WHAT YOU WILL DO -
(a) In the passage on vectors and maps, what is the only restriction placed on struct maps?
(b) List every function the passage on vectors and maps gives for "'change' a map".
(c) From the passage on vectors and maps, reproduce the stretch from "Create a new" through "keys in order." word for word.

PASSAGE PROVIDED -

Create a vector: vector vec vector-of
Examine a vector: get nth peek rseq vector?
'change' a vector: assoc pop subvec replace

See also zippers

Maps (IPersistentMap)

A Map is a collection that maps keys to values. Two different map types are provided - hashed and sorted. Hash maps require keys that correctly support hashCode and equals. Sorted maps require keys that implement Comparable, or an instance of Comparator. Hash maps provide faster access (log32N hops) vs (logN hops), but sorted maps are, well, sorted. count is O(1). conj expects another (possibly single entry) map as the item, and returns a new map which is the old map plus the entries from the new, which may overwrite entries of the old. conj also accepts a MapEntry or a vector of two items (key and value). seq returns a sequence of map entries, which are key/value pairs. Sorted map also supports rseq, which returns the entries in reverse order. Maps implement IFn, for invoke() of one argument (a key) with an optional second argument (a default value), i.e. maps are functions of their keys. nil keys and values are ok.

Create a new map: hash-map sorted-map sorted-map-by
'change' a map: assoc dissoc select-keys merge merge-with zipmap
Examine a map: get contains? find keys vals map?
Examine a map entry: key val

StructMaps

Most uses of StructMaps would now be better served by records.

Often many map instances have the same base set of keys, for instance when maps are used as structs or objects would be in other languages. StructMaps support this use case by efficiently sharing the key information, while also providing optional enhanced-performance accessors to those keys. StructMaps are in all ways maps, supporting the same set of functions, are interoperable with all other maps, and are persistently extensible (i.e. struct maps are not limited to their base keys). The only restriction is that you cannot dissociate a struct map from one of its base keys. A struct map will retain its base keys in order.

RECORDS SHOWN -
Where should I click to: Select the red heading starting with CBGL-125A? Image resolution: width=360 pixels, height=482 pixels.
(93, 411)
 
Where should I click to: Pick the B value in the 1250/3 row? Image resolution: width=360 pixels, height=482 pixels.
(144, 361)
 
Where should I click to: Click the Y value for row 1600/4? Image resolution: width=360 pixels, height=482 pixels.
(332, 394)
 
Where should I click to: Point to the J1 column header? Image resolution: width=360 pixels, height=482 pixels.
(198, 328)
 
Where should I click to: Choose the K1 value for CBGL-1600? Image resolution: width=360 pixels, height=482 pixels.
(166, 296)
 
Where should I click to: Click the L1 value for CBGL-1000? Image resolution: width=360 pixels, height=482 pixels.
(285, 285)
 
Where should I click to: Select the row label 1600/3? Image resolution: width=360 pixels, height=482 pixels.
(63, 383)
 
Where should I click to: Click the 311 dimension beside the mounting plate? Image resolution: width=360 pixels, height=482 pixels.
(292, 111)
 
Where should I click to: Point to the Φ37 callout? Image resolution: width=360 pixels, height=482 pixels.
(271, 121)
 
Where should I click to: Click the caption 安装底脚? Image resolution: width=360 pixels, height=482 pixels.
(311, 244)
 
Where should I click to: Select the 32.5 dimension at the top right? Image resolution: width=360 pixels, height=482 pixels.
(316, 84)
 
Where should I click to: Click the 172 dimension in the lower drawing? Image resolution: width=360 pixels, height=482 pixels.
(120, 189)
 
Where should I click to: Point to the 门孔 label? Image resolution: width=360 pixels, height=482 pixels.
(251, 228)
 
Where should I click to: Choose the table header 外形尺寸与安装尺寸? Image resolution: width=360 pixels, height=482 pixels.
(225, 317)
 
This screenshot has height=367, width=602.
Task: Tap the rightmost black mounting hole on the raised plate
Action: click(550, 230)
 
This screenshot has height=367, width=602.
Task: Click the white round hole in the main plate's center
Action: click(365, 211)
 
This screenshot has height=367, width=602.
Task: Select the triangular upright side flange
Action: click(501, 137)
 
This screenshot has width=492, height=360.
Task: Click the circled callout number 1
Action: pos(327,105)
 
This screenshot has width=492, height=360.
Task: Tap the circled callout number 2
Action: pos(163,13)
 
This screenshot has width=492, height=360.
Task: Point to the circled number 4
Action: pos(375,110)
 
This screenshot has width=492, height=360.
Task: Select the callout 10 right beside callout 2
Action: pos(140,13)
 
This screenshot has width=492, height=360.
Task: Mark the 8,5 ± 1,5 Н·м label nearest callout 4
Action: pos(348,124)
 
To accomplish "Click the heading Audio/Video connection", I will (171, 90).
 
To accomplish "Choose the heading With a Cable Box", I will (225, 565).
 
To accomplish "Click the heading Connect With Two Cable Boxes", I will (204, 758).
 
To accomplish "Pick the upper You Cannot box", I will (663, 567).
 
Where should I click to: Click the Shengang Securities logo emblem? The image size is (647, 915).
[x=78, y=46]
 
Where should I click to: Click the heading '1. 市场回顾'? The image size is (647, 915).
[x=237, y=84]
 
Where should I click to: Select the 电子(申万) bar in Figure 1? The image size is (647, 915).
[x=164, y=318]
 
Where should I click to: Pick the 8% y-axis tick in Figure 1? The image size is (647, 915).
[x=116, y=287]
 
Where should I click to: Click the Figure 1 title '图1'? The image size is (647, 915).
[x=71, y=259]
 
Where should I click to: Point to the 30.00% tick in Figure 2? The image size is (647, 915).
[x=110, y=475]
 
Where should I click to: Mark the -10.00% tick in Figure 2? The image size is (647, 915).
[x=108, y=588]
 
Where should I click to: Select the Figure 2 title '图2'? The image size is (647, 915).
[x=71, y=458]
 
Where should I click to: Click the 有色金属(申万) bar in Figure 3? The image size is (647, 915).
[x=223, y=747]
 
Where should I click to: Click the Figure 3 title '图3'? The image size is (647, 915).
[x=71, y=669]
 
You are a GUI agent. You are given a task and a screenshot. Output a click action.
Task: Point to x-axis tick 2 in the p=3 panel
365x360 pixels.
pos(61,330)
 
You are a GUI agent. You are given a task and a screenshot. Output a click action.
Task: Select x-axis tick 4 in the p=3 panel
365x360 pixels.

EXERCISE SOLUTIONS -
(a) You cannot dissociate a struct map from one of its base keys.

(b) assoc, dissoc, select-keys, merge, merge-with, zipmap

(c)
Create a new map: hash-map sorted-map sorted-map-by
'change' a map: assoc dissoc select-keys merge merge-with zipmap
Examine a map: get contains? find keys vals map?
Examine a map entry: key val

StructMaps

Most uses of StructMaps would now be better served by records.

Often many map instances have the same base set of keys, for instance when maps are used as structs or objects would be in other languages. StructMaps support this use case by efficiently sharing the key information, while also providing optional enhanced-performance accessors to those keys. StructMaps are in all ways maps, supporting the same set of functions, are interoperable with all other maps, and are persistently extensible (i.e. struct maps are not limited to their base keys). The only restriction is that you cannot dissociate a struct map from one of its base keys. A struct map will retain its base keys in order.